**DATASET CONTENT**
· · · ·
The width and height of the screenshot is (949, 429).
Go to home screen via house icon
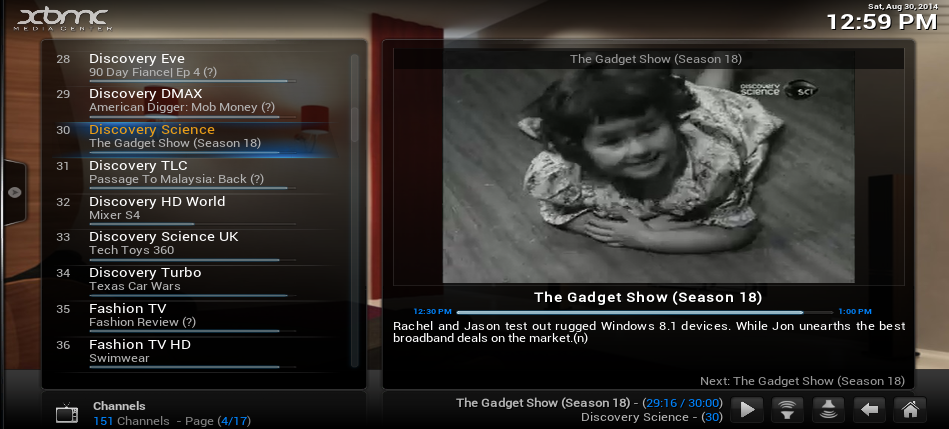pos(909,409)
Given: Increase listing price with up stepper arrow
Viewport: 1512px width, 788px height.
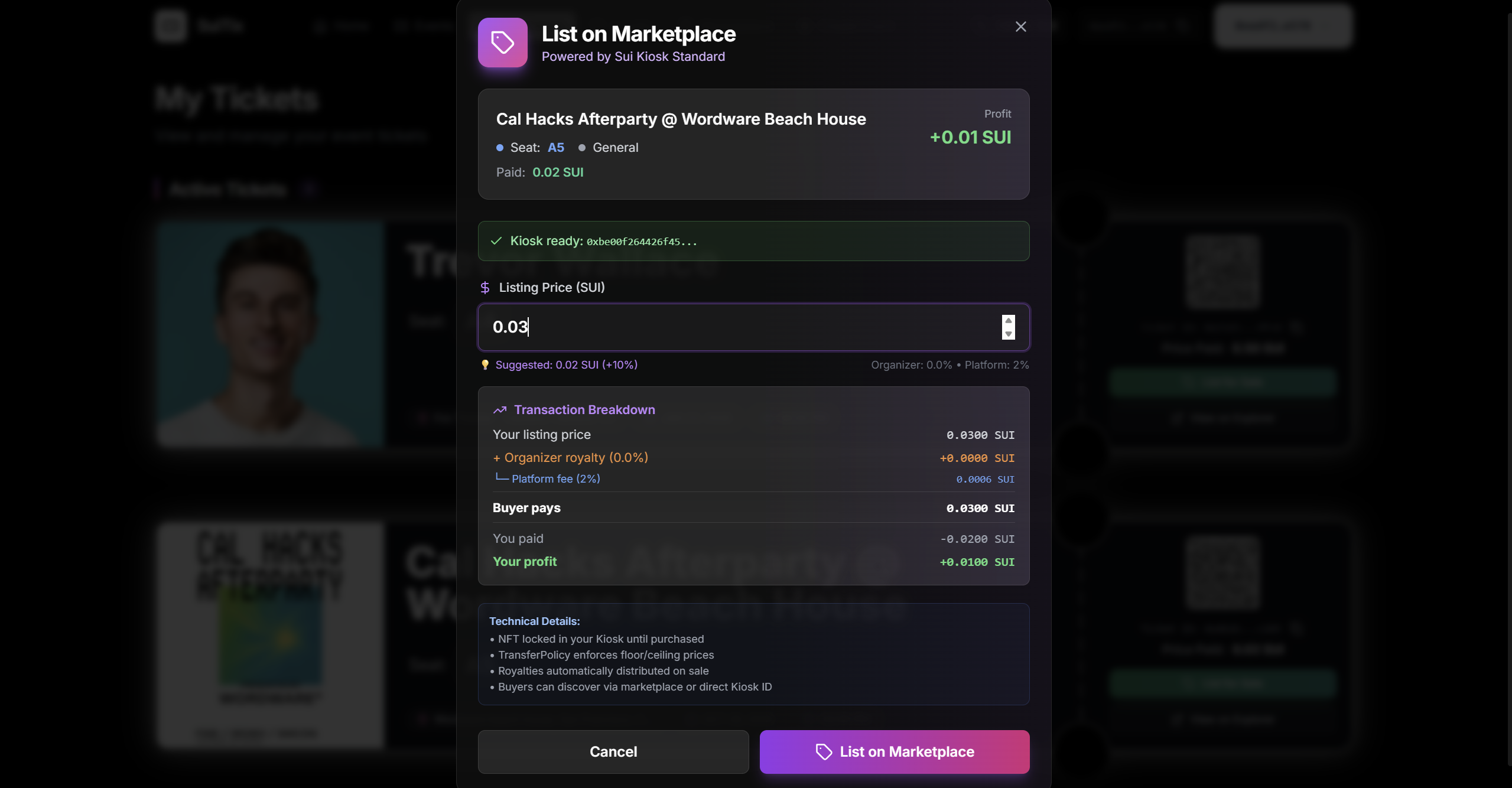Looking at the screenshot, I should point(1008,321).
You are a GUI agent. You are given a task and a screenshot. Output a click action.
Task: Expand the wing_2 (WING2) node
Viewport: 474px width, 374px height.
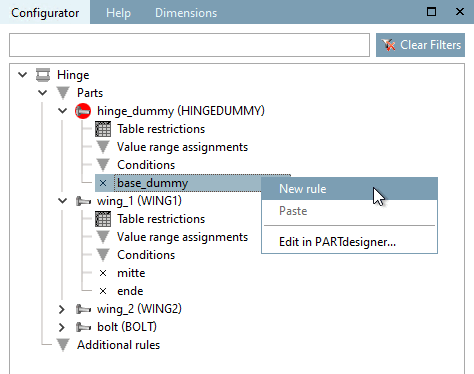62,309
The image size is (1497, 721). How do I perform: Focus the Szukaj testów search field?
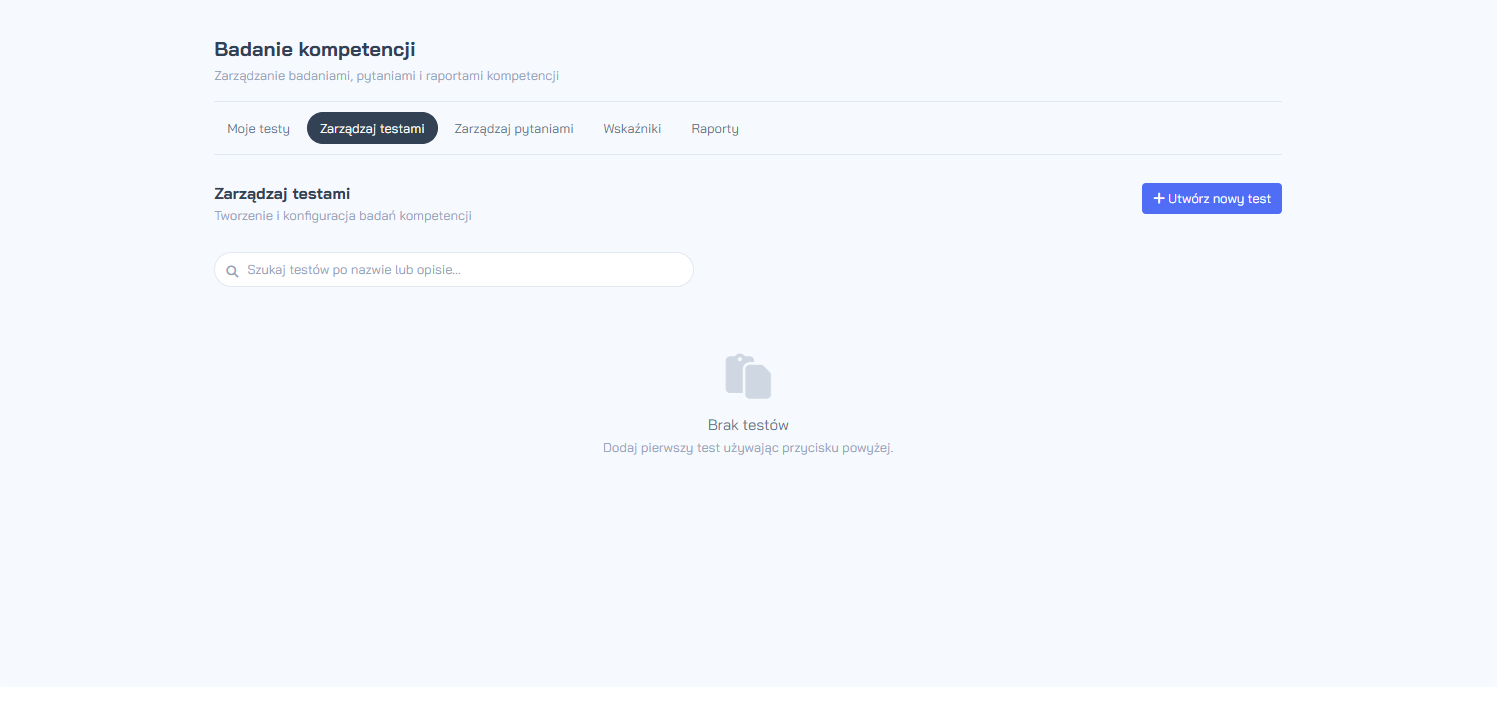point(454,270)
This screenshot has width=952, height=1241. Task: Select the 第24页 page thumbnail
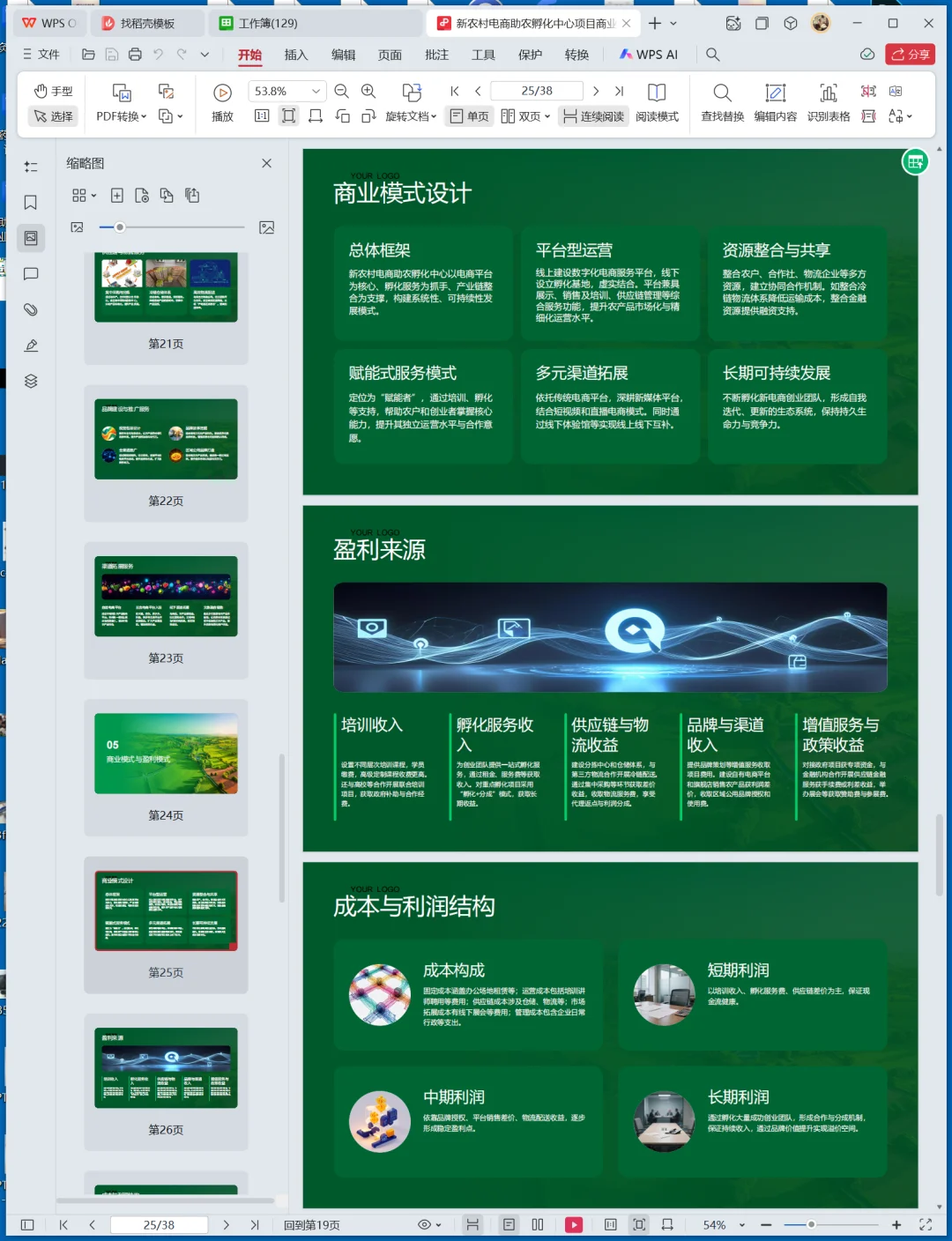(166, 754)
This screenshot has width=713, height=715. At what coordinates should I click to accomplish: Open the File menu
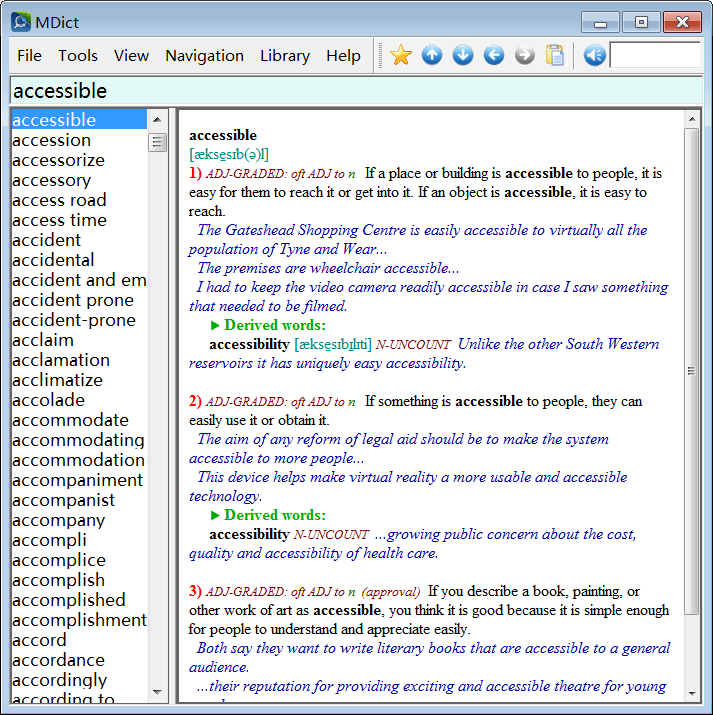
· · · ·
**WHAT THE EXERCISE ASKS**
Reply with a number alone, the number of lines of the records that hold the word "click".

**EXPECTED ANSWER**
2